Treating migraines and treating C5, C6 cervical disc disease is part of the same process. What helps migraines will also help C5, C6 issues. People who suffer from migraines are also affected by cervical neck disorders. However, not all people with C5, C6 deterioration will experience migraine headaches.
Other treatment options for migraines
Chiropractors have suggested that adjustments will cure C5/C6 abnormalities. The outgrowth of C5/C6 disc disease may result in a subluxation, but the cause of the subluxation is tightness in the muscles. I am not dismissing the value of chiropractic adjustments. Chiropractic and AIS can work well together. But migraine sufferers have tried chiropractic alone and many are still in pain. Therefore the new approach is called Active Isolated Stretching which skillfully releases overly tense upper body muscles; getting to the root cause of migraines and C5, C6 cervical disc disease. Some will supplement AIS treatment with chiropractic adjustments. If they do, the chiropractic adjustments will be more productive after Active Isolated Stretching (AIS first, then chiropractic). Others will decide not to follow-up AIS with chiropractic. Either way, Active Isolated Stretching will be effective at resolving migraine head pain.
How can something so simple as stretching solve migraine headaches?
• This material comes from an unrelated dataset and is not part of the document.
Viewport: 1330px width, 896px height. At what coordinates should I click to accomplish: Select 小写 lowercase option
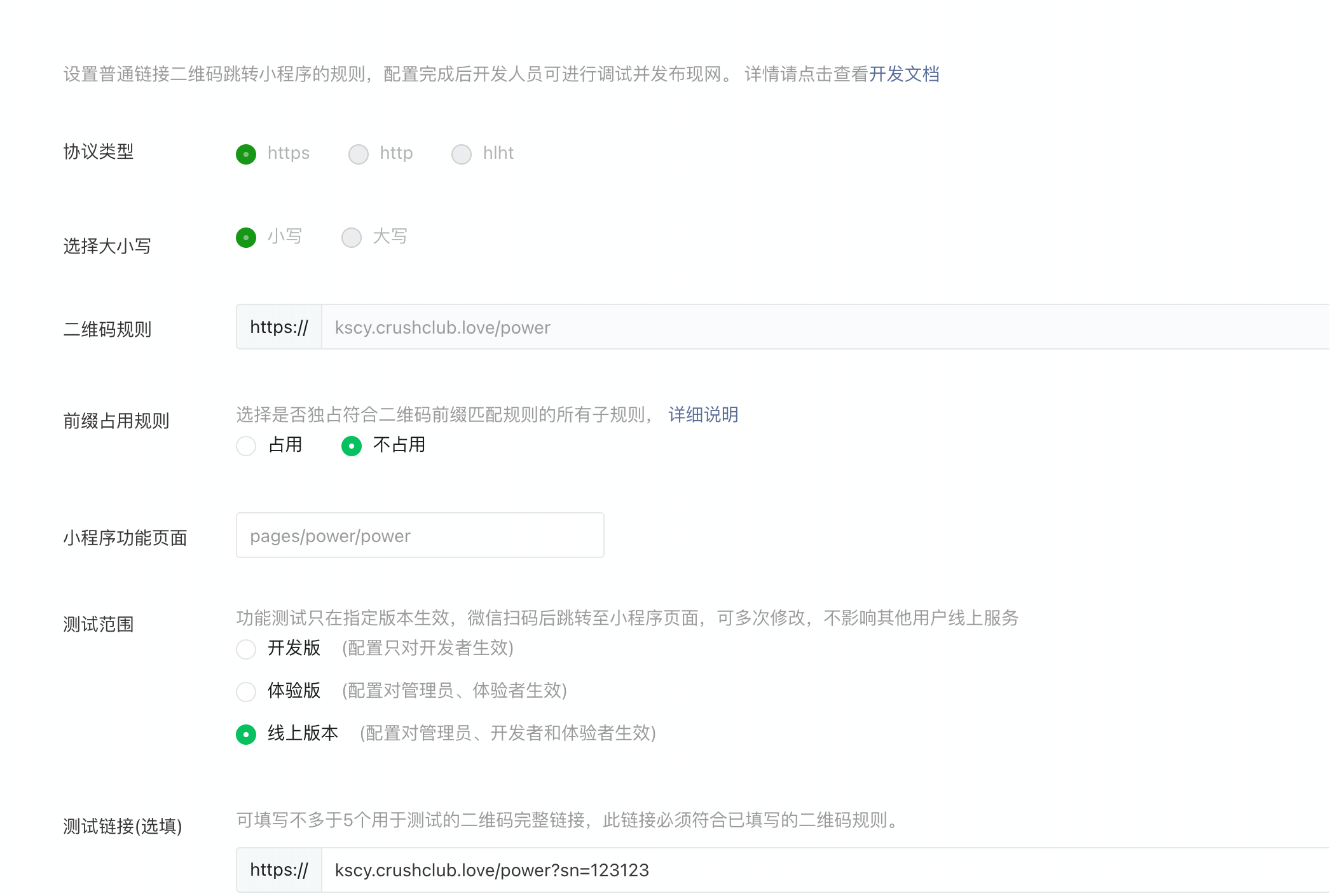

It is important to note that Active Isolated Stretching is not to be confused with ordinary stretching. AIS is capable of producing lasting changes to myofascial pain syndromes. Migraine headaches are a myofascial pain syndrome. This means that the cause of migraine headaches are related to the muscles and the fascia (connective tissue that surround and weave through the muscles). In the case of migraines, the area of focus is the upper body. AIS treatment focuses on opening the chest, upper back, neck, and jaw muscles to resolve migraine head pain. If you are a migraine sufferer, ask yourself if these areas are overly tight? The approach is comprehensive but simple.
Distinguishing marks of Active Isolated Stretching
Distinguishing marks of AIS are: 1.)You can not open the neck muscles until you open the chest, shoulder, and upper back muscles. 2.) A target muscle (particularly a tw0-jointed muscle) must be opened at six points to completely open it. No other form of stretching advocates either of these two theories which is why ordinary stretching has been unable to resolve C5/C6 cervical disc herniation or degeneration.
AIS practitioners that treat migraine headaches are a small group
The number of advanced AIS practitioners who can competently handle migraines is small. Maybe fifty. Those suffering from migraines will typically go any distance to be treated by a good migraine headache specialist. Travel may be necessary. Expect session length to be multiple hours. After one or two sessions, the sufferer will notice productive changes.